King & Spalding LLP is an American law firm with 127 years of service. It was founded in Atlanta, Georgia in 1885 by Alexander C. King and Jack Spalding. The firm has expanded nationally, with offices in Austin, Charlotte, Houston, New York, San Francisco, Silicon Valley, and Washington, D.C. The firm has a London-based international arm, King & Spalding International LLP, which opened in 2003, and office or affiliates in Abu Dhabi, Dubai, Frankfurt, Geneva, Paris, Riyadh, Singapore and Moscow.

On June 16, 2003, Corporate Board Member magazine named King & Spalding Atlanta's best corporate law firm for the second consecutive year, and in 2008, ranked the company among the top 20 law firms in the United States preferred by corporate general counsel to represent their companies on national matters.

King & Spalding's senior partners include former United States Attorney General Griffin Bell (now deceased). Georgia's former US Senator Sam Nunn (now retired), Indiana US Senator Dan Coats, former Florida US Senator Connie Mack, and former Georgia governor George Busbee (now deceased) also joined the firm after their retirement from public office.

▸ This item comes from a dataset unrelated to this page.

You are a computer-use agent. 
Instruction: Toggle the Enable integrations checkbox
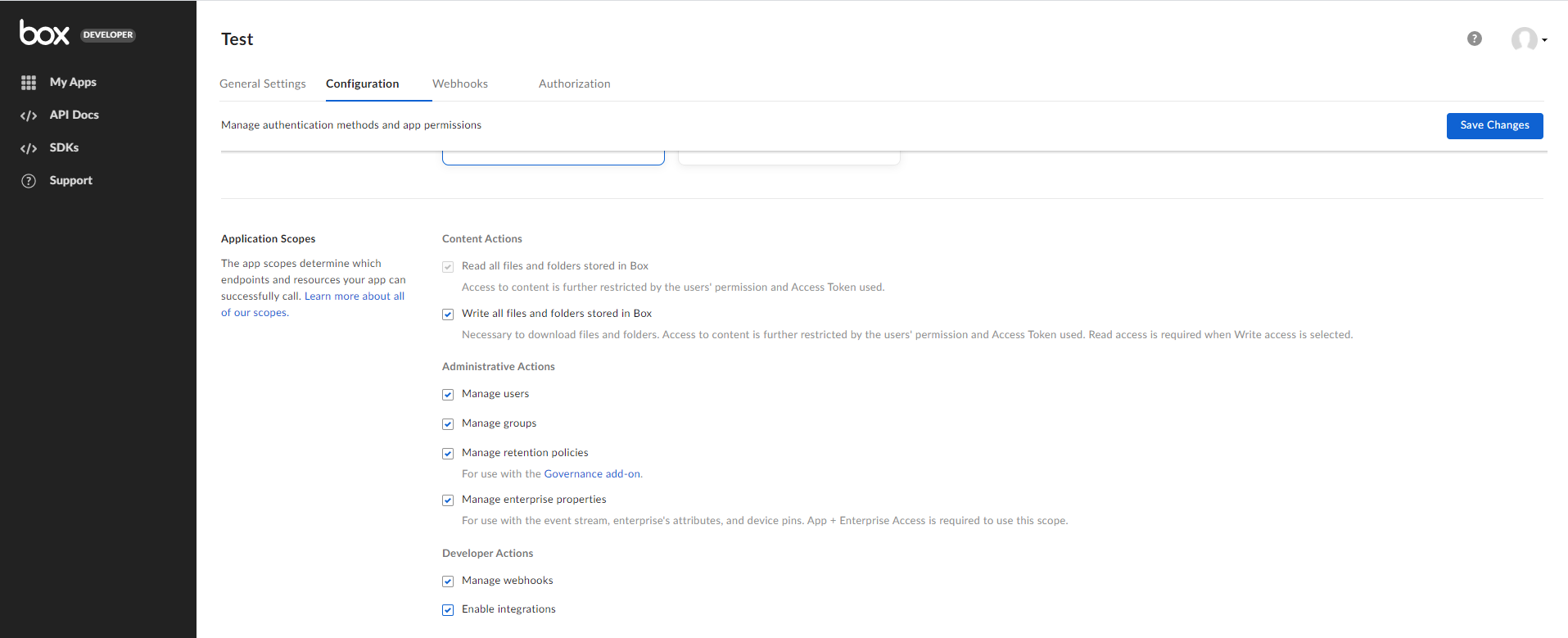pos(448,610)
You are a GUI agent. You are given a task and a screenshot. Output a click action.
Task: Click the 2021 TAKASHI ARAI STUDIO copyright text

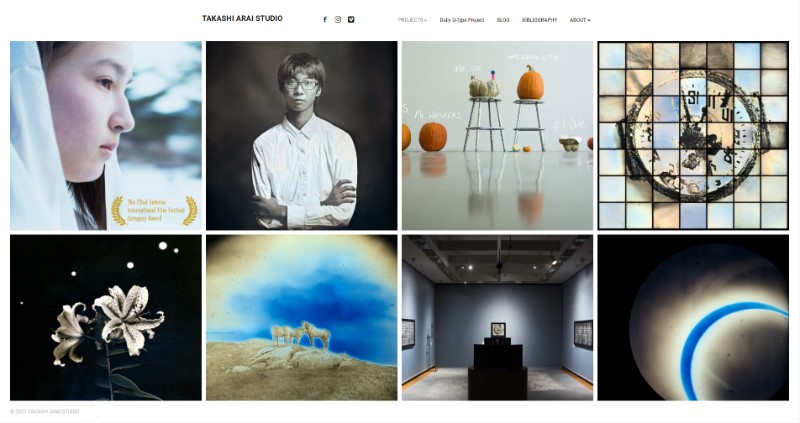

Notable representations include: Monsanto, The Coca-Cola Company, Chevron Corporation and General Motors Corporation.

Notable cases[edit]

  • Represented Verizon Wireless in false advertising litigation involving use of maps illustrating comparison of Verizon's 3G coverage map to AT&T Mobility's 3G coverage map. Successfully defended against AT&T's motion for temporary restraining order and have successfully resolved the dispute.
  • As national counsel for Purdue Pharma in the OxyContin litigation, King & Spalding defeated class certification 15 times and obtained 410 dismissals, including 30 summary judgment orders, without payment or settlement.
  • National and trial counsel for GlaxoSmithKline in connection with multiple coordinated litigations and individual claims involving its SSRI antidepressant Paxil.
  • Represented Sprint in its $35 billion merger with Nextel Corporation in 2004 and subsequently advised Sprint Nextel in a number of its key acquisitions including Clearwire’s WiMAX business for $4.2 billion in 2008, Virgin Mobile USA for $483 million in 2009 and wireless affiliate iPCS, Inc., for $831 million in 2009.
  • Advised Caremark Rx Inc. in its $27 billion merger with CVS Corporation in 2006.
  • Legal counsel to Novelis, a Canadian-based aluminum company in its purchase by Hindalco Industries Ltd., an Indian steel company for total consideration of $6 billion. The transaction closed in 2007.
  • Advised Suez Energy International and Mitsui & Co., Ltd., on the largest-ever power and water financing for the $3 billion Ras Laffan project in Qatar in a joint venture with Qatar Petroleum and Qatar Electricity and Water Co., in 2008.
  • Secured a $133 million arbitration award, the largest ever granted to individual claimants by the World Bank Group’s International Centre for the Settlement of Investment Disputes, against the government of Egypt in 2009, involving the expropriation of a 161-acre (0.65 km2) resort property on the Gulf of Aqaba on the Red Sea.
  • Secured an arbitral award finding of $700 million in damages against the government of Ecuador on behalf of Chevron Corporation, in 2010, in a bilateral investment treaty dispute related to past oil operations by Chevron’s subsidiary, Texaco petroleum company.
  • Achieved a total trial victory for former Vivendi CEO Jean-Marie Messier in 2010, as a federal court jury in New York City cleared him of allegations that he misled investors, in a securities class action case thought to be the largest ever tried to verdict. While Messier and another former Vivendi executive were found not liable, the jury found that Paris-based Vivendi SA misled investors 57 times by making upbeat statements about the company's financial condition in a supposed effort to conceal the company's liquidity risks.
  • Legal counsel as Guantanamo Bay attorneys for six Yemeni detainees, including Mohammed Al-Adahi.[1][2]

Current events[edit]

On January 21, 2011, the Atlanta Thrashers owners filed a malpractice claim against King & Spalding for $194.5 million.[3]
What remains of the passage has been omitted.